__To do__: Your answer must be every record below, written out exactly as it appears.

(Dataset entries)
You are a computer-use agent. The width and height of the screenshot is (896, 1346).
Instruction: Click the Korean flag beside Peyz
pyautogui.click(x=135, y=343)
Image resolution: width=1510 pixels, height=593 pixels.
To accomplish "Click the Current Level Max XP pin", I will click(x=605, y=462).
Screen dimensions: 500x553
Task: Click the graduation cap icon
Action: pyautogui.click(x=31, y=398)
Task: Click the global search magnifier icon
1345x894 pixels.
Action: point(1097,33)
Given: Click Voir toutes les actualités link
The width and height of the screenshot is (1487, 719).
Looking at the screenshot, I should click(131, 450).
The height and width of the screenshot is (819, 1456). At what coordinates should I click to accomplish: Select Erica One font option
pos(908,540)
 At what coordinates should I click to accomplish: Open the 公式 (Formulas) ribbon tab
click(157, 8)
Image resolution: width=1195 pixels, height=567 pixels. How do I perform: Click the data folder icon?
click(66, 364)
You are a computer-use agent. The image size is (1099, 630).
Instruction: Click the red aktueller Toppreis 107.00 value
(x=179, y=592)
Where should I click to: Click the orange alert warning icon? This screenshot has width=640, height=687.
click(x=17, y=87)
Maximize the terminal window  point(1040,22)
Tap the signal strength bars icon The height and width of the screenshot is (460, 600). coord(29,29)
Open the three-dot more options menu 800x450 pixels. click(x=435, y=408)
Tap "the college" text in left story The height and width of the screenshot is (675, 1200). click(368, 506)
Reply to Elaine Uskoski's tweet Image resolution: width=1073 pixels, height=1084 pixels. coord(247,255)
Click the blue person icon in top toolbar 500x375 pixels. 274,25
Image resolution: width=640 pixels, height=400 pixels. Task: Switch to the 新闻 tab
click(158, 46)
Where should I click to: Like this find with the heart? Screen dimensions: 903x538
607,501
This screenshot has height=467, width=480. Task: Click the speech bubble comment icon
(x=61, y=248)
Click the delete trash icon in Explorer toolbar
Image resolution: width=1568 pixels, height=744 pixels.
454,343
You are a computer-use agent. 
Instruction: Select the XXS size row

__Result__:
You are a computer-use agent. The width and height of the screenshot is (896, 1346).
Instruction: Click the Korean flag beside Peyz
pyautogui.click(x=135, y=343)
Image resolution: width=1510 pixels, height=593 pixels.
To accomplish "Click the Current Level Max XP pin", I will click(x=605, y=462).
Screen dimensions: 500x553
Task: Click the graduation cap icon
Action: pyautogui.click(x=31, y=398)
Task: Click the global search magnifier icon
1345x894 pixels.
Action: point(1097,33)
Given: Click Voir toutes les actualités link
The width and height of the screenshot is (1487, 719).
Looking at the screenshot, I should click(131, 450).
The height and width of the screenshot is (819, 1456). At what coordinates should I click to accomplish: Select Erica One font option
pos(908,540)
 At what coordinates should I click to accomplish: Open the 公式 (Formulas) ribbon tab
click(157, 8)
Image resolution: width=1195 pixels, height=567 pixels. How do I perform: Click the data folder icon?
click(66, 364)
You are a computer-use agent. The image size is (1099, 630).
Instruction: Click the red aktueller Toppreis 107.00 value
(x=179, y=592)
Where should I click to: Click the orange alert warning icon? This screenshot has width=640, height=687.
click(x=17, y=87)
Maximize the terminal window  point(1040,22)
Tap the signal strength bars icon The height and width of the screenshot is (460, 600). coord(29,29)
Open the three-dot more options menu 800x450 pixels. click(x=435, y=408)
Tap "the college" text in left story The height and width of the screenshot is (675, 1200). click(368, 506)
Reply to Elaine Uskoski's tweet Image resolution: width=1073 pixels, height=1084 pixels. coord(247,255)
Click the blue person icon in top toolbar 500x375 pixels. 274,25
Image resolution: width=640 pixels, height=400 pixels. Task: Switch to the 新闻 tab
click(158, 46)
Where should I click to: Like this find with the heart? Screen dimensions: 903x538
607,501
This screenshot has height=467, width=480. Task: Click the speech bubble comment icon
(x=61, y=248)
Click the delete trash icon in Explorer toolbar
Image resolution: width=1568 pixels, height=744 pixels.
454,343
You are a computer-use agent. 
Instruction: Select the XXS size row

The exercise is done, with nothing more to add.